The more we achieve before the weekend, the more family fun we can have. Volunteer helpers, please note, you are required to bring your own wine and ale glasses.

One of the processes it is advisable to follow when moving house is that of emptying the freezer and the fridge. This is best done during the preceding days, so that the contents can be enjoyed and cooking be at a minimum. This makes for some fascinating platefuls. Sausage casserole and chicken KievThis evening we dined on sausage casserole (recipe), chicken Kiev, chips, and vegetables. And a very tasty melange it was. I drank Lion’s Gate Cabernet Sauvignon Shiraz 2012, an extremely quaffable South African wine.

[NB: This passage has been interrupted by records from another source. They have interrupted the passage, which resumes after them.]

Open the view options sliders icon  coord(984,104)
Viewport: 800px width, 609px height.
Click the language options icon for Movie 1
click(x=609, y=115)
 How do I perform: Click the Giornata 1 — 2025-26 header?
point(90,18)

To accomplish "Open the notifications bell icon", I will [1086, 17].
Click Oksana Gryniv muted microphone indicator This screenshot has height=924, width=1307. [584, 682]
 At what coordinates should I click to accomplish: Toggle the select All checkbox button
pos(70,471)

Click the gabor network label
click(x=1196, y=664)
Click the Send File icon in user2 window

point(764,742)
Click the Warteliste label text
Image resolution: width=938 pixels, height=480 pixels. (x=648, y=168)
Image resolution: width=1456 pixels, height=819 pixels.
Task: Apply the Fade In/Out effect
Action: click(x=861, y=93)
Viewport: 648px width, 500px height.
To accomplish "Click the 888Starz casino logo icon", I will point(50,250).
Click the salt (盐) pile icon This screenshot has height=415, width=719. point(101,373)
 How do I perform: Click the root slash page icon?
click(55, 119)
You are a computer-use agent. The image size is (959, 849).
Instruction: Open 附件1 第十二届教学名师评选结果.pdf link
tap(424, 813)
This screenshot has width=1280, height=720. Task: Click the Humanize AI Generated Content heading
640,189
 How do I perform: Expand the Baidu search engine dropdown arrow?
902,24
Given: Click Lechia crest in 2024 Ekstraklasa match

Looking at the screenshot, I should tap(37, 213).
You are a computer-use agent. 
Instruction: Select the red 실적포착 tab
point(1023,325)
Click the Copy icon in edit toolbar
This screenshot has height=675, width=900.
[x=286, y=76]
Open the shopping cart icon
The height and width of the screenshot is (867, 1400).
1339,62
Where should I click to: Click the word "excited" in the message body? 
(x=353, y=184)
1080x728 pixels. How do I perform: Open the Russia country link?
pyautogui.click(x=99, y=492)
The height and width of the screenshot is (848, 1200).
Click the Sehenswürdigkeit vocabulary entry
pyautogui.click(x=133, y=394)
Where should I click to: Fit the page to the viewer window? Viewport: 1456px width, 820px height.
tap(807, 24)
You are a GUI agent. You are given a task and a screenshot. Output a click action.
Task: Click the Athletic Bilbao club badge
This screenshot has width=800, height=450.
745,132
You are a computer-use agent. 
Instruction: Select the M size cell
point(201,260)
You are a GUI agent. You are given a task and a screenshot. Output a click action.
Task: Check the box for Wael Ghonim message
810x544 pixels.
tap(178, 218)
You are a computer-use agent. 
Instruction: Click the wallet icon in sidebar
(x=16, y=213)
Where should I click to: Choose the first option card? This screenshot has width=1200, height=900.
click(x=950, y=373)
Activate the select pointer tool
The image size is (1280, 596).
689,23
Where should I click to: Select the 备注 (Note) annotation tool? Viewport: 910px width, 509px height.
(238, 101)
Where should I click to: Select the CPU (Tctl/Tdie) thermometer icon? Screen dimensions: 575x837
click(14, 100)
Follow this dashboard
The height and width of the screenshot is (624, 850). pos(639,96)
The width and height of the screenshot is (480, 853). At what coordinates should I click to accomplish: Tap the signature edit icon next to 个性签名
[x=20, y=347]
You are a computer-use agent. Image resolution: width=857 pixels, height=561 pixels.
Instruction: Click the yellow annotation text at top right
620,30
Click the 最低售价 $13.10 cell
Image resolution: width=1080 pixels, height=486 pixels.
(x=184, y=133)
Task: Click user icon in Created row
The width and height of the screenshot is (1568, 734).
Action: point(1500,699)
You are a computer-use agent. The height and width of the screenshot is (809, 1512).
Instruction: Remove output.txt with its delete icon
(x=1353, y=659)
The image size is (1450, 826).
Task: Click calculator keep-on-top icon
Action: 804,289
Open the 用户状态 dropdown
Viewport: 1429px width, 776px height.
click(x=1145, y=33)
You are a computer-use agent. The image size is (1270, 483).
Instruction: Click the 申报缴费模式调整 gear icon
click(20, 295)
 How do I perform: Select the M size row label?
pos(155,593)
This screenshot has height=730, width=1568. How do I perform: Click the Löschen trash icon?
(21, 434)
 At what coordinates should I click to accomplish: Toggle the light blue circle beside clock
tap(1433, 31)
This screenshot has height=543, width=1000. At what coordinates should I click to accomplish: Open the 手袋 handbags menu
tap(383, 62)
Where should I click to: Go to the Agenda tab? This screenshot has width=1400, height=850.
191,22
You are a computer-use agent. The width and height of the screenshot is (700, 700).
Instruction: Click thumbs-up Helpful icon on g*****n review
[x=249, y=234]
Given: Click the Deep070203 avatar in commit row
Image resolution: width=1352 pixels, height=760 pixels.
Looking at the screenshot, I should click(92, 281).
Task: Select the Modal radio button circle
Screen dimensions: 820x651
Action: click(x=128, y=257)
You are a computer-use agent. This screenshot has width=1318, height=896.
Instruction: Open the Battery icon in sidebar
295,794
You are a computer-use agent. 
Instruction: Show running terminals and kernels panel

Incidentally, my younger readers may not be aware that when I was growing up in the 1940s, people owned neither fridges or freezers. This was particularly problematic in the summer of 1947, when tar melted in the streets. Butter and milk had to be stored in sinks full of cold water that soon warmed up itself. Runny butter dripping off hot toast, as described by Kenneth Graham in my all-time favourite, ‘The Wind in the Willows’, may be quite attractive. Rancid butter slipping out of its wrapper onto a dish before being poured on your bread is quite another matter. ‘Rancid’, incidentally remains one of Matthew’s favourite words, ever since I once used it when he was a child. You’d be really surprised at the number of uses to which the term can be put.

Another such versatile word usage was coined by Ray Chard, who once described a cricket ball that had been returned after being hit out of the ground, as somewhat ‘gnarled’. In our family this word did not have the longevity of ‘rancid’, but I hope Ray still uses it. I have been known to entertain the youngest Knights with it. You must admit it has a certain cachet.